Now that we have our four eigenvalues, we will choose the appropriate number of them to keep to consider them principal components. We can choose all four if we wish, but we generally wish to choose a number less than the original number of features. But what is the right number? We could grid search and find the answer using the brute-force method, however, we have another tool in our arsenal, called the scree plot.

A scree plot is a simple line graph that shows the percentage of total variance explained in the data by each principal component. To build this plot, we will sort the eigenvalues in order of descending value and plot the cumulative variance explained by each component and all components prior. In the case of iris, we will have four points on our scree plot, one for each principal component. Each component on its own explains a percentage of the total variance captured, and all components, when the percentages are added up, should account for 100% of the total variance in the dataset.

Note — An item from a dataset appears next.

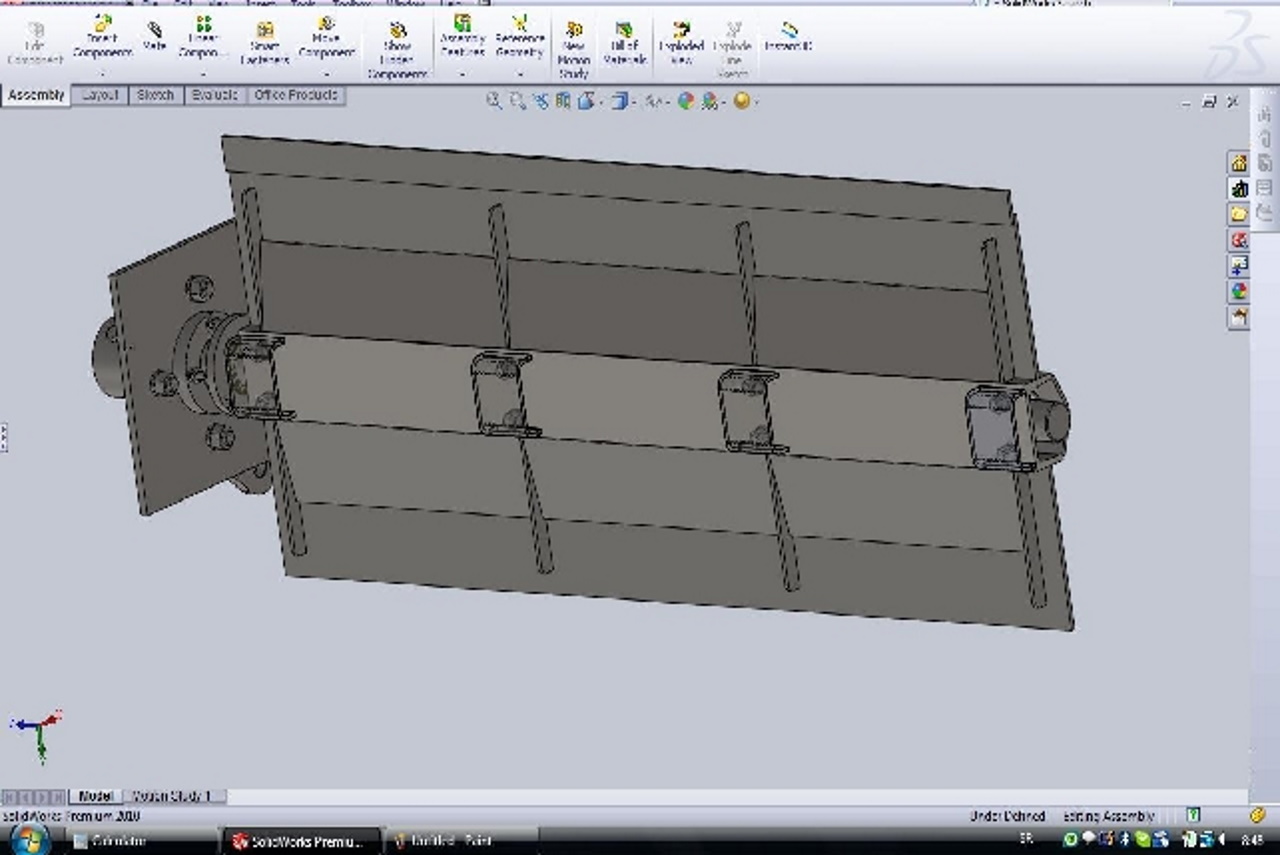Click Zoom to Fit magnifier icon
This screenshot has width=1280, height=855.
(x=494, y=101)
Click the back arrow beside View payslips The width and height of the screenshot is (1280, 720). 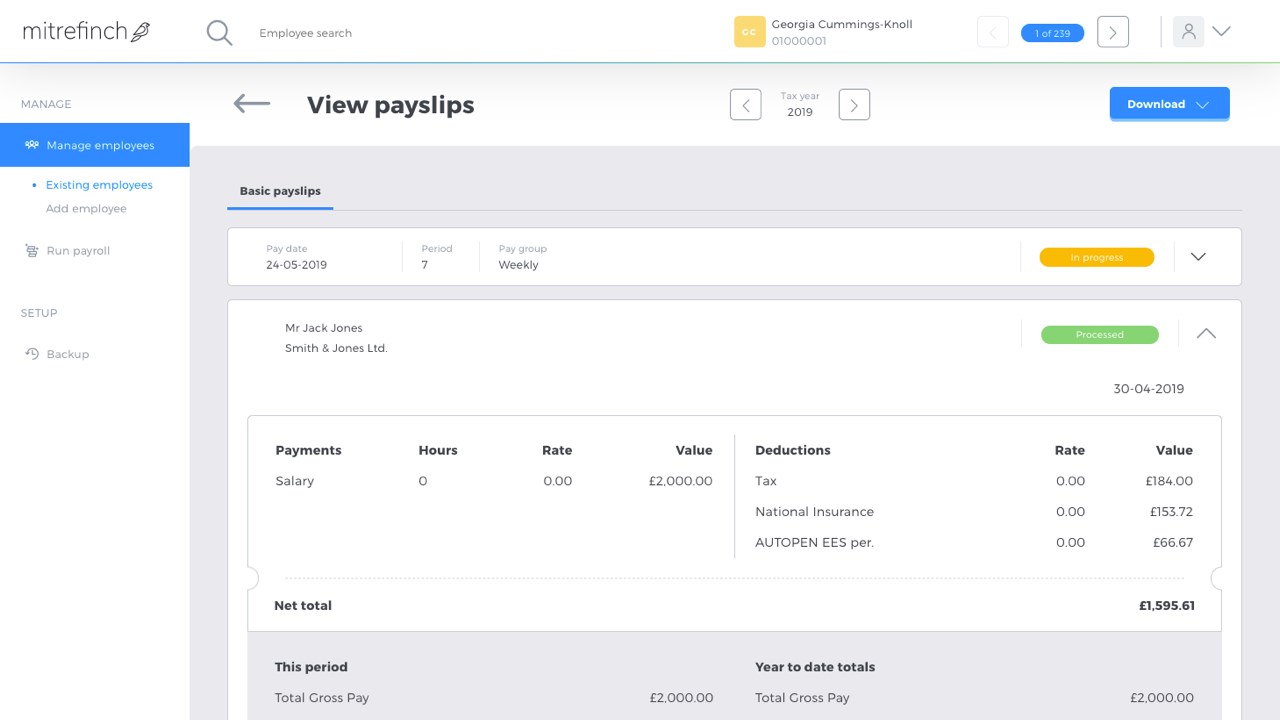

Let's calculate the percentage of variance explained by each eigenvector (principal component) by taking the eigenvalue associated with that eigenvector and dividing it by the sum of all eigenvalues:

# the percentages of the variance captured by each eigenvalue
# is equal to the eigenvalue of that components divided by
# the sum of all eigen values

explained_variance_ratio = eig_val_cov/eig_val_cov.sum()
explained_variance_ratio

array([ 0.92461621, 0.05301557, 0.01718514, 0.00518309])

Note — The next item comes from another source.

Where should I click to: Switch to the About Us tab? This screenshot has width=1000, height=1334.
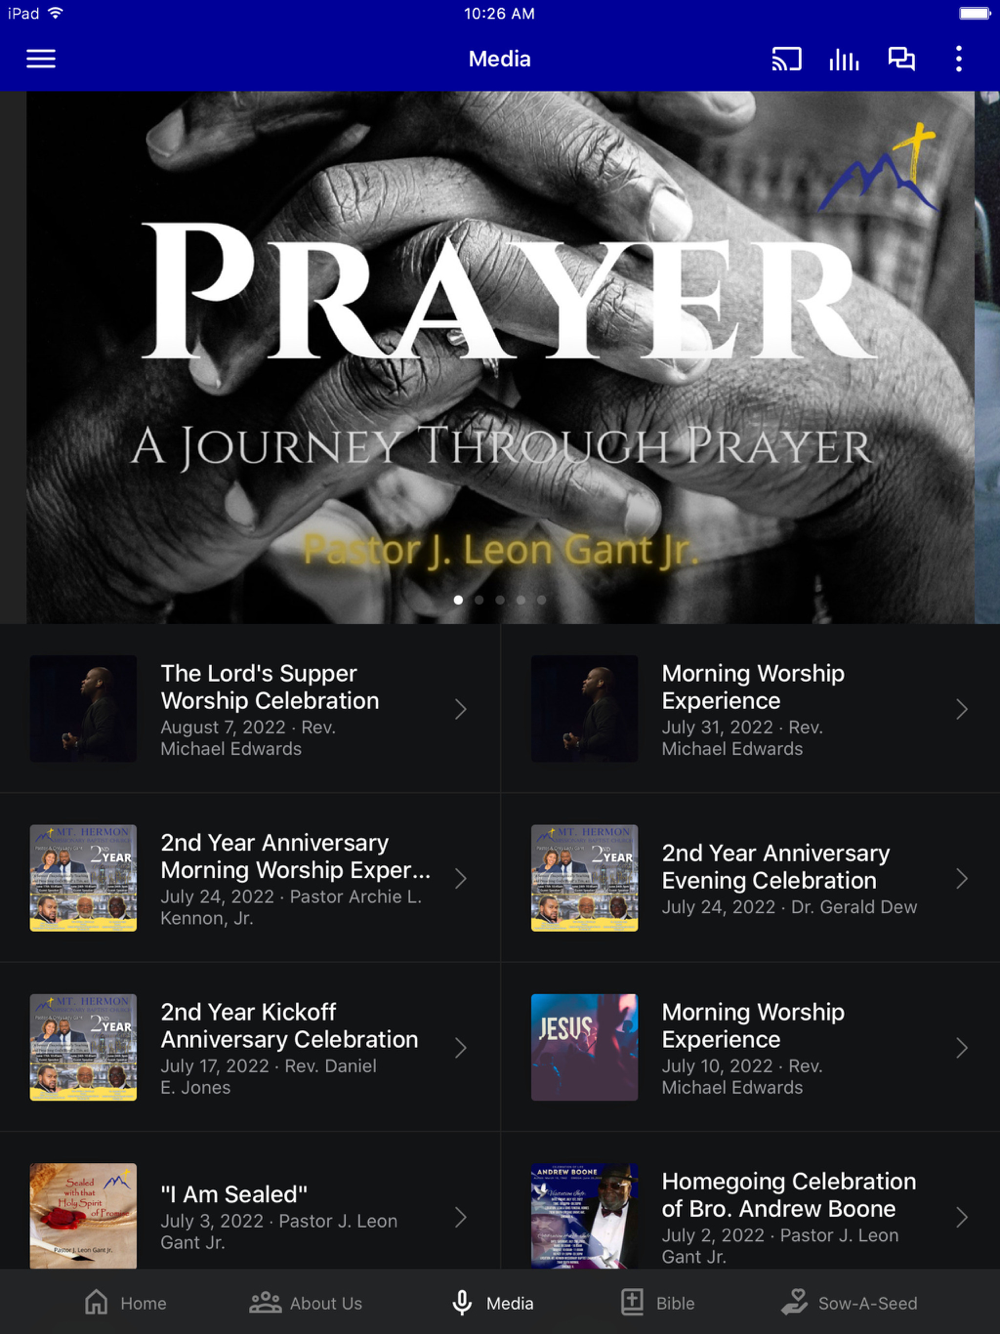click(x=306, y=1303)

What this is telling us is that our four principal components differ vastly in the amount of variance that they account for. The first principal component, as a single feature/column, is able to account for over 92% of the variance in the data. That is astonishing! This means that this single super-column theoretically can do nearly all of the work of the four original columns.

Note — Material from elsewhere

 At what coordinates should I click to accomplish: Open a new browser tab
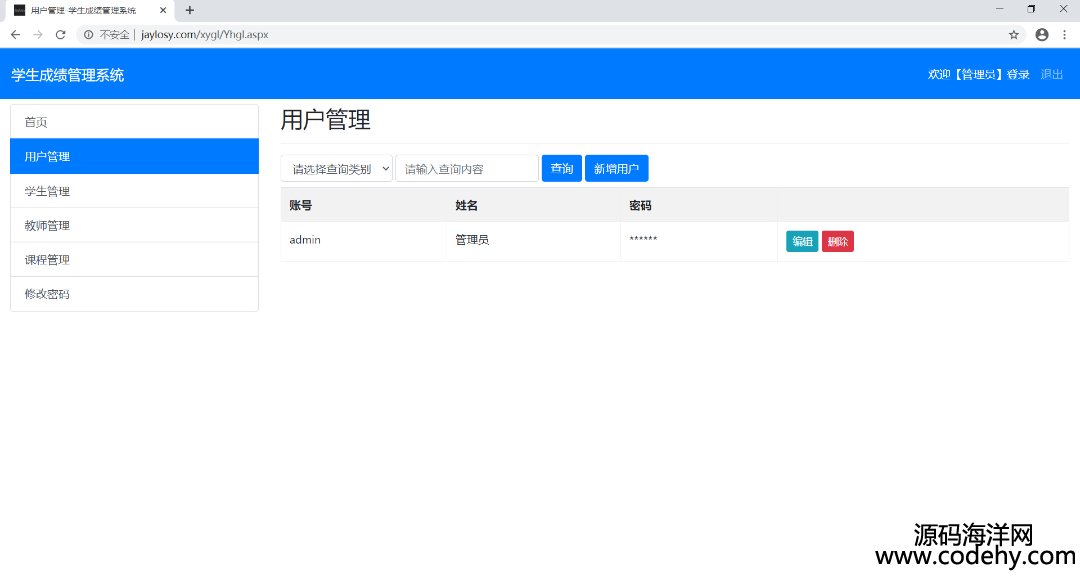[x=190, y=10]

To visualize our scree plot, let's create a plot with the four principal components on the x axis and the cumulative variance explained on the y axis. For every data-point, the y position will represent the total percentage of variance explained using all principal components up until that one:

# Scree Plot

plt.plot(np.cumsum(explained_variance_ratio))
plt.title('Scree Plot')
plt.xlabel('Principal Component (k)')
plt.ylabel('% of Variance Explained <= k')

The following is the output of the preceding code:

This is telling us that the first two components, by themselves, account for nearly 98% of the total variance of the original dataset, meaning that if we only used the first two eigenvectors and used them as our new principal components, then we would be in good shape. We would be able to shrink the size of our dataset by half (from four to two columns) while maintaining integrity in performance and speeding up performance. We will taking a closer look at examples of machine learning to validate these theoretical notions in the upcoming sections.

An eigenvalue decomposition will always result in as many eigenvectors as we have features. It is up to us to choose how many principal components we wish to use once they are all calculated. This highlights the fact that PCA, like most other algorithms in this text, is semi-supervised and require some human input.